On Mon, 2010-05-10 at 07:03 +0200, S.Kemter wrote:
Hello,
Am Montag, den 10.05.2010, 07:00 +0530 schrieb Shayon Mukherjee:
On 05/10/2010 06:56 AM, Ricardo Chung wrote:
I like the one from cboltz:
"openSUSE build service - we also work for our neighbors"
or
"openSUSE Build Service - a service for our neighbors too"
"Lets build together" ?
An who builds there "together"? Sascha asked for "Key messages" not for a slogan. The german goverment decided on time to give a lot of money for my education for press working. And I learned what a "statement" means.
Sirko is correct. There is a big difference between slogan and message. We seem to get lost in looking for cool phrases and we need to pull back on that.
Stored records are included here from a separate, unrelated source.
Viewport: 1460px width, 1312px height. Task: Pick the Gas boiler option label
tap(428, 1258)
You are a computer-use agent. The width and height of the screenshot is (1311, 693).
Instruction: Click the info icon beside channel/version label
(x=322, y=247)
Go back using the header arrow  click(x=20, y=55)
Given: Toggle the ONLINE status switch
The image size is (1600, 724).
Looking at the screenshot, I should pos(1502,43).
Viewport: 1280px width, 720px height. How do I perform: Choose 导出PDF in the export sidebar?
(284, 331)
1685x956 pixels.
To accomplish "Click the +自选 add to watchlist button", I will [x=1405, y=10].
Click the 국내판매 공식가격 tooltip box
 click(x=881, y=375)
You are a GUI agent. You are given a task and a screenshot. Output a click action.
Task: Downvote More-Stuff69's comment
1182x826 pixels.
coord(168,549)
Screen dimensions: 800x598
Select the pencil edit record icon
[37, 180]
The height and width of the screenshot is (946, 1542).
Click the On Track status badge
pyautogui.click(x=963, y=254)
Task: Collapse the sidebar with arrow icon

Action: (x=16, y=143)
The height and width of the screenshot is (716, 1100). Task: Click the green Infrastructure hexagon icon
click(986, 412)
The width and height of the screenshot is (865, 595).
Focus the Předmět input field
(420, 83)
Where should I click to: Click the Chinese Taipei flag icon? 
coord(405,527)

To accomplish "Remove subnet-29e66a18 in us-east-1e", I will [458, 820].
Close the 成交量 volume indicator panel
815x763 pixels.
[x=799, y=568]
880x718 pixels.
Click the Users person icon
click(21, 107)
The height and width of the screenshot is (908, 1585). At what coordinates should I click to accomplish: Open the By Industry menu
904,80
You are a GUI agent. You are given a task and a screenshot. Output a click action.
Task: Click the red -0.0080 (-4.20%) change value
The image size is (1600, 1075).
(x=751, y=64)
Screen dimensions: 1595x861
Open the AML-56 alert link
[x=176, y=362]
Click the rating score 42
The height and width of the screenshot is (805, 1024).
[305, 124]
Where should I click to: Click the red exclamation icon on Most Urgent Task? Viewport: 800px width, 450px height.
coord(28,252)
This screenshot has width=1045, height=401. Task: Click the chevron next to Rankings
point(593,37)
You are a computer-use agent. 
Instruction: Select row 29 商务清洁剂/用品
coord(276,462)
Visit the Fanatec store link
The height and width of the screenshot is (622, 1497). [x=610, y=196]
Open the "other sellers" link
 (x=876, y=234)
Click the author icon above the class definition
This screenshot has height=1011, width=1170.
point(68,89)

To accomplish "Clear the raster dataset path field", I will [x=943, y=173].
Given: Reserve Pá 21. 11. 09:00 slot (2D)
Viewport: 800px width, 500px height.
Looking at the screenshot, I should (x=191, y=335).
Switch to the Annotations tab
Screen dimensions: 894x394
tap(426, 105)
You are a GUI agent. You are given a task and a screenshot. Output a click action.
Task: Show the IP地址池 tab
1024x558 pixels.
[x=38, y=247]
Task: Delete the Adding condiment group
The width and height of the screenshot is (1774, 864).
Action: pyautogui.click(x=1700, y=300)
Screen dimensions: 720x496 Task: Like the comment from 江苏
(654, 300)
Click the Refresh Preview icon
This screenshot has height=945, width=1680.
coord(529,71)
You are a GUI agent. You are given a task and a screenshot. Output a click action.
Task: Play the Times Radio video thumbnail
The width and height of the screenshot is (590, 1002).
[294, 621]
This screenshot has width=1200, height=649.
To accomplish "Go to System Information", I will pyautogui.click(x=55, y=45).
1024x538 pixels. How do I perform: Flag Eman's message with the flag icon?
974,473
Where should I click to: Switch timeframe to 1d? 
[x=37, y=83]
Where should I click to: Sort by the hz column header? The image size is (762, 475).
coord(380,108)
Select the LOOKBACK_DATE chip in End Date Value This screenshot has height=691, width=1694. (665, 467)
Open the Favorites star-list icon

First and foremost, the message needs to be created. And the message is not a slogan or a phrase. It is a concept. It defines what we want our audience to know. If we come up with a slogan, great. Let it fall in naturally. But you cannot create a slogan without first defining the message.
First an entry then two or tree points why and then an outro
That means in our case.
I use openSUSE build service because (entry)
I can build on different architectures same time
and
it builds for several distributions too.
So u should try the openSUSE build service too.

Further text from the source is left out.